Navigating through the game menus is very simple. The game is easily controlled with either the standard Xbox 360 controllers or the Big Button Pads. Of course, the game show feel of the title best lends itself to the use of the buzzers. The Big Button Pad controller is a simple design that feels good in the hand. The large button at one end is easily and quickly depressed, so it functions as a buzzer. The buzzer also can be used to navigate through menus by pressing on the top, bottom, left or right side much like a D-Pad. The rest of the buttons correspond to the red, green, blue, and yellow buttons found on the face of your standard Xbox 360 controllers. These buttons are organized vertically with a point in relief on the second button from the top. This makes it easy to quickly access the appropriate button without having to waste time looking down to orient your finger positioning. These controllers are wireless via an infrared input that you'll have to run through the USB slots of your Xbox 360.

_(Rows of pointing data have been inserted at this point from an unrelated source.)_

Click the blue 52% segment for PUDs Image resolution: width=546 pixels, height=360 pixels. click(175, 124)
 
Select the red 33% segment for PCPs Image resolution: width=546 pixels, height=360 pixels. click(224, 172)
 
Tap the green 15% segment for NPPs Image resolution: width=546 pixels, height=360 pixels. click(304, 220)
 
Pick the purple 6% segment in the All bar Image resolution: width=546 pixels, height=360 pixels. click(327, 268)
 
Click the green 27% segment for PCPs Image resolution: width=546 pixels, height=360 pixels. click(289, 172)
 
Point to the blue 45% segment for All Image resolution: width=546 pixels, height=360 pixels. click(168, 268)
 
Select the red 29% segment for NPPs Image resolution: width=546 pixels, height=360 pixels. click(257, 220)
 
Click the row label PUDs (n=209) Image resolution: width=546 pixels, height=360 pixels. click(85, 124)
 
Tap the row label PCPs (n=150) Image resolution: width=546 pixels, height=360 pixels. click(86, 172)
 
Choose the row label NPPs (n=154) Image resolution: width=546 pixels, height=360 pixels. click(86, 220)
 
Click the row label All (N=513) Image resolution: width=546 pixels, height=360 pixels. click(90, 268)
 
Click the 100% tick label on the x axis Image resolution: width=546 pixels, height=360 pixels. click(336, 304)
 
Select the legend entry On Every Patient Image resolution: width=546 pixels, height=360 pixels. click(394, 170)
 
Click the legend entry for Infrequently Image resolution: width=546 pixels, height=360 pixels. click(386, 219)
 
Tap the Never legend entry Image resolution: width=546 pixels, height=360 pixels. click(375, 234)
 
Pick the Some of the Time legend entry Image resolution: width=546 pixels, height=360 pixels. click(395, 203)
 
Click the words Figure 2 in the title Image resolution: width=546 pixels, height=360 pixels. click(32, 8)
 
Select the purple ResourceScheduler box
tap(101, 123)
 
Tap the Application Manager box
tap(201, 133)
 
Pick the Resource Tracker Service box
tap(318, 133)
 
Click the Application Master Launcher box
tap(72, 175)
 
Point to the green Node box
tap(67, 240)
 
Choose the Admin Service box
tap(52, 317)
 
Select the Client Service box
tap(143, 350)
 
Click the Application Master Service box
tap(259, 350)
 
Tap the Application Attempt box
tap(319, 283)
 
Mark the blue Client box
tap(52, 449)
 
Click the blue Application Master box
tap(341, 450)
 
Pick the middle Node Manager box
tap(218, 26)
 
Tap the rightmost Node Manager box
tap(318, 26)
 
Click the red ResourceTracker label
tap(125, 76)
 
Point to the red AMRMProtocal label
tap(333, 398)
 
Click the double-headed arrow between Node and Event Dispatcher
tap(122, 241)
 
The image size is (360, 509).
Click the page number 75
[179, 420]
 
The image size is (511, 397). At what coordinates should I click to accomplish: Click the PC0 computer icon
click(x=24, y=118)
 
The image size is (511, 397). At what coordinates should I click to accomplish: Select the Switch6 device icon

The IR controls, paired with the fact that they require two AA batteries for each controller leaves gamers longing for the true wireless technology of the 360. Fortunately, it's not that big of a deal. The IR cord is long and thin enough to accommodate any entertainment center, and it functions flawlessly. Overall, the four packed-in controllers are worth it because they increase the play value by streamlining and simplifying the controls for players of all ages. This is a game that your parents will probably want to play, will enjoy playing, and at which they will excel. This may open them up to the idea of interactive video gaming, and in turn get you more games this holiday season. Microsoft is definitely taking a page out of Nintendo's book and trying to appeal to a much larger audience with this game.
There are only two modes of play, and one of them is not particularly well thought out. This is unfortunate because it will essentially leave you playing only one of the two modes. In both Party and Play Now, the first person to answer correctly will get the most points. Party Play mode differentiates itself from Play Now in that it continually selects challenges at random. This mode could have been good except for the fact that once a player has selected their answer, it is visible to the other three. This has the effect of keeping games tighter than they really should be. We made a rule that you couldn't look at the other players' answers, but the occasional glance when you are stumped is inevitable. Furthermore, you have to play Party Play with four players or you'll be constantly waiting for the timer to expire before you can move on to the next round. This really makes game pacing in Party Play slow for three or fewer players. The Play Now mode, thankfully, keeps your answers hidden from view while dividing the game into categories and rounds. It also moves at a much faster pace and allows you to choose between either short or long duration games. This will be the mode that nearly everyone will play due to the greater level of competition and faster pacing.